Nyström sah auf das großformatige, gerahmte Poster, das über dem Schreibtisch des Direktors an der Wand hing, darauf waren drei Jugendliche zu sehen, die in die Kamera lachten. Darunter stand: Schweden bildet.
Plötzlich hatte sich die Lichtstimmung im Büro geändert, es war dunkler geworden und auf Fehrms Gesicht lag ein Schatten, der vorher nicht da gewesen war. Draußen vor dem Fenster mit dem Blick auf einen Parkplatz hatte sich eine Wolke vor die Nachmittagssonne geschoben.

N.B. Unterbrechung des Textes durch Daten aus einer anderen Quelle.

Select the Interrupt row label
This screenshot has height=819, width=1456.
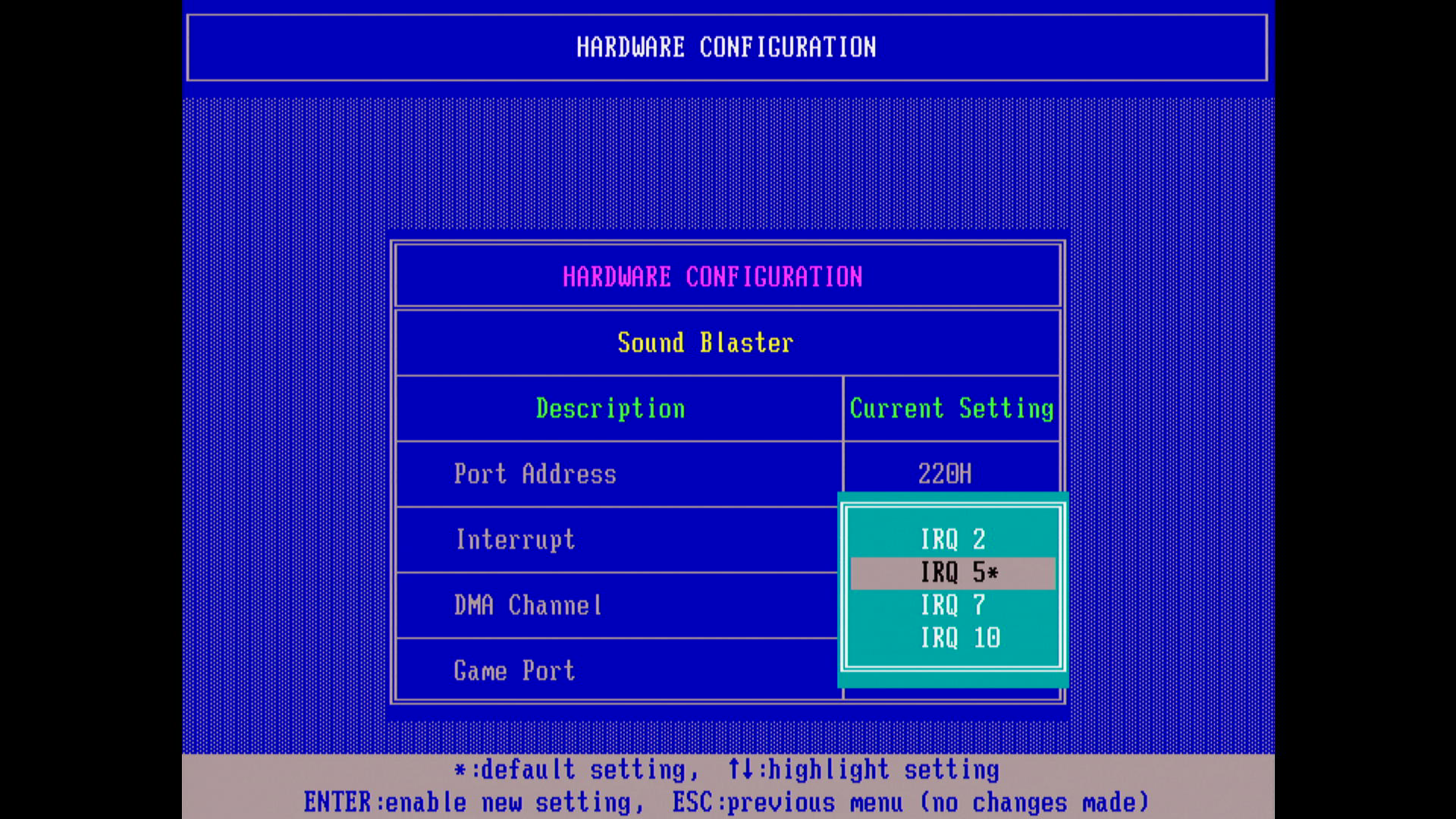coord(515,540)
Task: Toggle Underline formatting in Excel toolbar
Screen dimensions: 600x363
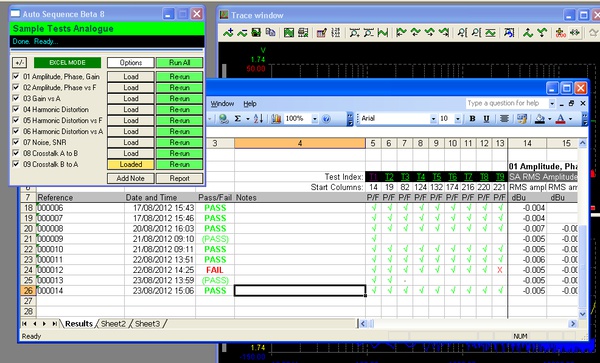Action: 486,119
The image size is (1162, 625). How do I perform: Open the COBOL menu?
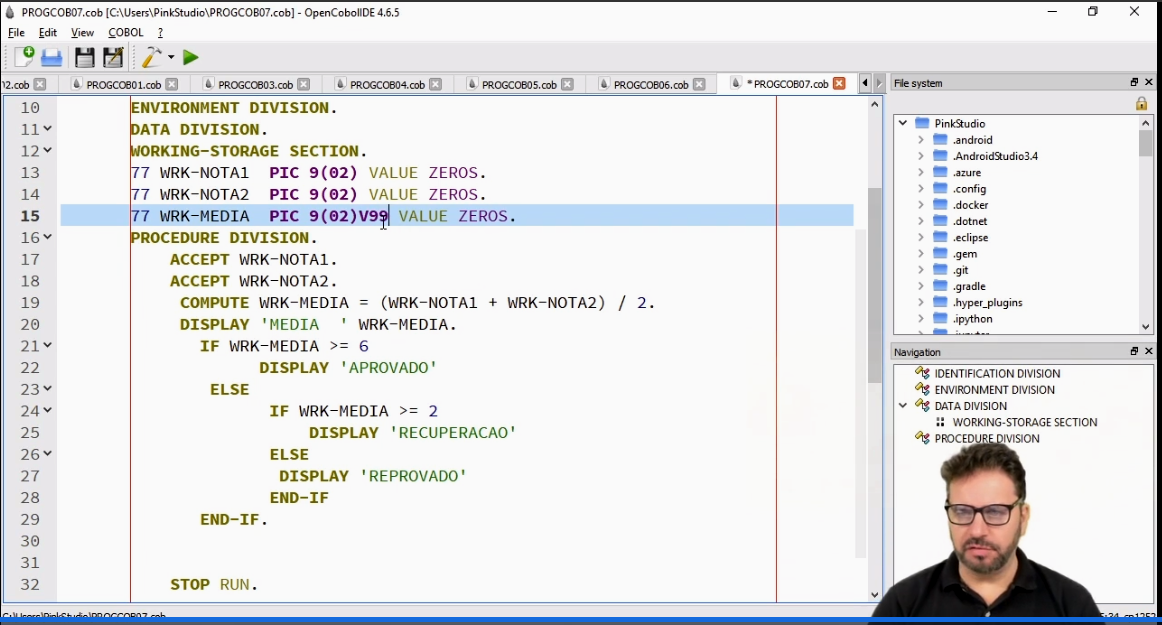126,33
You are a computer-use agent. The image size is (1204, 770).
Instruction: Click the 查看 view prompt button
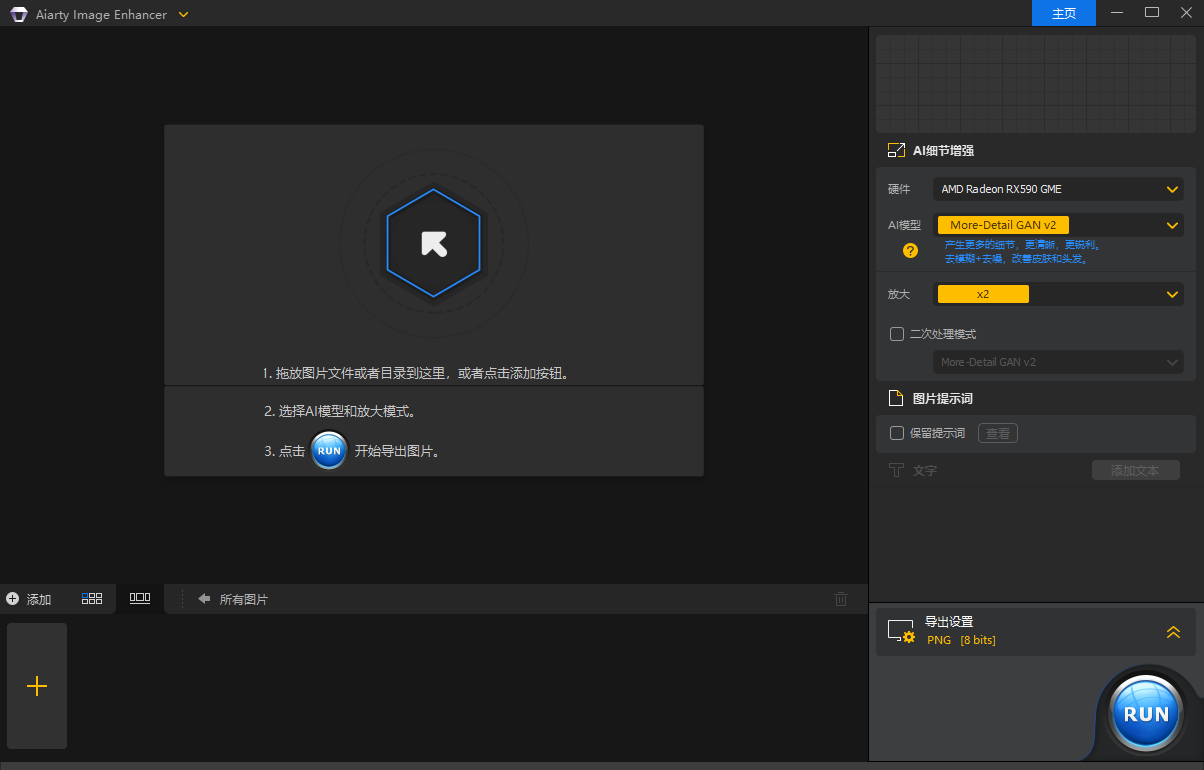997,433
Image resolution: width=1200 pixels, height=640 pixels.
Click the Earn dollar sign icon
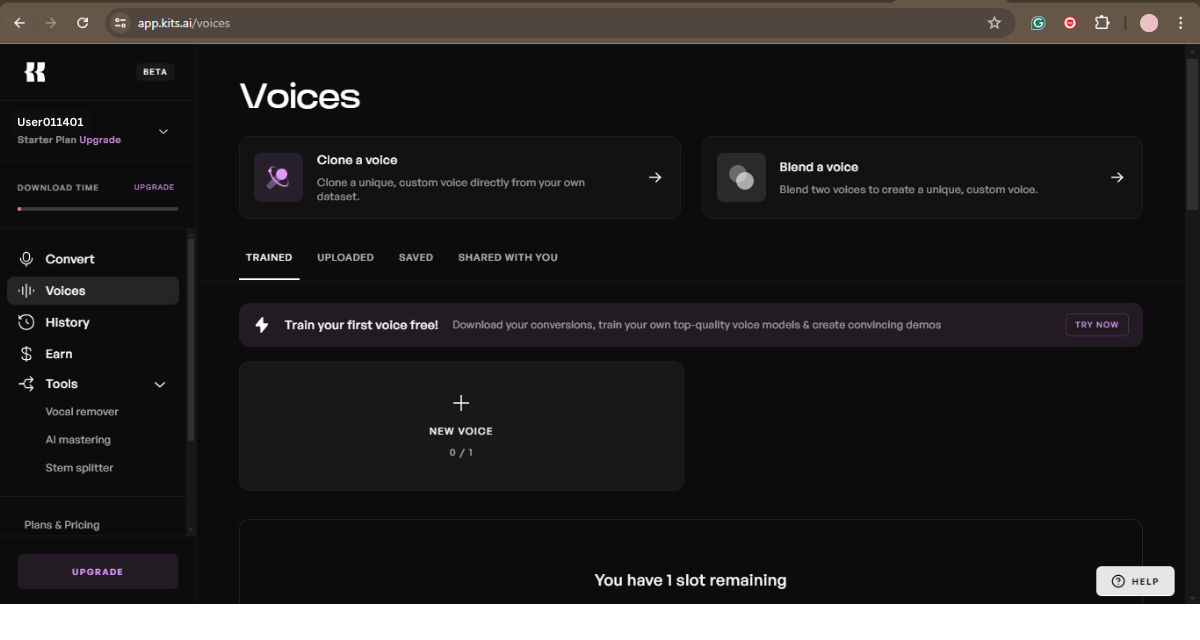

»Diese Kollegin, von der du gesprochen hast. Die Freundin, die Dahlin empfohlen hat. Wie war doch gleich ihr Name?«
14
»Da war ein Hai«, sagte der alte Mann.
»Wie bitte?«, fragte Anette Hultin.
»Ein Hai«, knarzte der Alte. Hultin seufzte. Sie warf Göran Lindholm, dem jungen Polizeianwärter, einen Blick zu. Lass uns abhauen, sollte dieser Blick sagen, das bringt doch nichts. Aber Lindholm reagierte nicht, sondern kaute konzentriert auf seiner Unterlippe herum. Dabei war die Situation klar. Der alte Sack mit dem zerfurchten Gesicht, der hier bei vierundzwanzig Grad im Schatten unter einer Decke im Liegestuhl auf seiner Veranda hing, hatte weder am Vorabend noch in der Nacht und erst recht nicht am frühen Morgen etwas Ungewöhnliches in Evedalsvägen bemerkt. Das war schade, denn von seiner Veranda aus hatte er einen ausgezeichneten Blick auf die kleine Brücke, die Kronoberg mit Hissö verband, und jeder Jogger, Radfahrer, Ausflügler und Tourist, der in das Naherholungsgebiet auf die Insel wollte, musste das Haus des alten Per Ekelund passieren. Aber leider hatte Ekelund ebenso wenig Erhellendes zur Ermittlung beizutragen wie seine Nachbarn, die sie bereits in der letzten Stunde abgeklappert hatten.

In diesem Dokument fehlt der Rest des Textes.